Он прочел ей «Надгробную песнь» и попросил прочесть ему «Танцевальную песнь», которую исполняет Заратустра, пока Купидон и девушка танцуют на лугу. Она увидела в ней «прозрачную паутину, сплетенную из нитей меланхолии; она, дрожа, висит над темной бездной желания смерти».
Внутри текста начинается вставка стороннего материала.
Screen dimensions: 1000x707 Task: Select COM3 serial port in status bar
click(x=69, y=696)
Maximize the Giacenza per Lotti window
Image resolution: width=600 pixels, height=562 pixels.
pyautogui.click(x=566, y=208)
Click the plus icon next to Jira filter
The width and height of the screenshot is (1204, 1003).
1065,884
После этого он долго и печально молчал.

Они провели вместе десять дней. Через неделю после того, как Реза уехала из Ниццы, Ницше направился в Венецию. Здесь Генрих Кезелиц (он же Петер Гаст) продолжал, с неумелой помощью Ницше, попытки написать оперу, несмотря на весьма скромный музыкальный талант. Прочитав партитуру, Ницше подверг ее почти такой же суровой критике, как некогда фон Бюлов – его музыкальные потуги, но Петер Гаст воспринял критику с большей кротостью. Он даже сменил по предложению Ницше название оперы и изменил язык либретто. Итальянский Il matrimonio segreto («Тайный брак») стал немецким Der Löwe von Venedig («Венецианский лев»). Такое необязательное проявление власти над беспомощным Гастом могло быть свидетельством кризиса уверенности самого Ницше, последовавшего за публикацией первых трех книг «Заратустры».
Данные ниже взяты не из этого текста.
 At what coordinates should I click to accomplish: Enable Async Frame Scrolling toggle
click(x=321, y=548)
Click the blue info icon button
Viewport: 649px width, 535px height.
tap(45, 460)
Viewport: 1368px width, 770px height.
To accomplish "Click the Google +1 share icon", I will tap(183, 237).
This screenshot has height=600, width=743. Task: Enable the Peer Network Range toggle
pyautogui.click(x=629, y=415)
Издатель не питал энтузиазма по поводу всех частей. И даже Якоб Буркхардт, понявший и высоко оценивший первые две части, испытал явное замешательство, когда его спросили по поводу третьей. Он уклонился от ответа, поинтересовавшись, не думает ли Ницше, что ему стоит попробовать свои силы в драматургии.

За лето здоровье Ницше резко ухудшилось. У него сильно болели глаза, приступы рвоты могли длиться по нескольку дней. Врачи не находили способов вылечить ни глаза, ни пришедший в негодность желудок, ни бессонницу. И он вновь перешел на самолечение, в значительной степени полагаясь на порошок хлоралгидрата – сильное снотворное и седативное средство, облегчающее бессонницу и снимающее раздражительность. При передозировке это лекарство вызывает головокружение, рвоту, галлюцинации, дезориентацию, нарушения дыхания и сердечной деятельности, то есть всех симптомов, с которыми Ницше и пытался бороться хлоралгидратом.
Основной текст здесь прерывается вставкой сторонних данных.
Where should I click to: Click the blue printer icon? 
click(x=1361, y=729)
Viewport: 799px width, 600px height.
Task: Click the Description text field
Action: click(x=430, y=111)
В отчаянии он вновь уехал в любимую Зильс-Марию, где окончательно освоился в комнате Жана Дуриша, велев оклеить ее обоями по своему вкусу – с цветочным орнаментом, в успокаивающих сине-коричнево-зеленых тонах [14]. Комната была настолько проста и мала, насколько только можно вообразить. Низкий потолок, маленькое окно, узкая кровать, деревянный столик перед окном и приспособление для снимания сапог, в котором в бытность Ницше нередко торчал собственно сапог.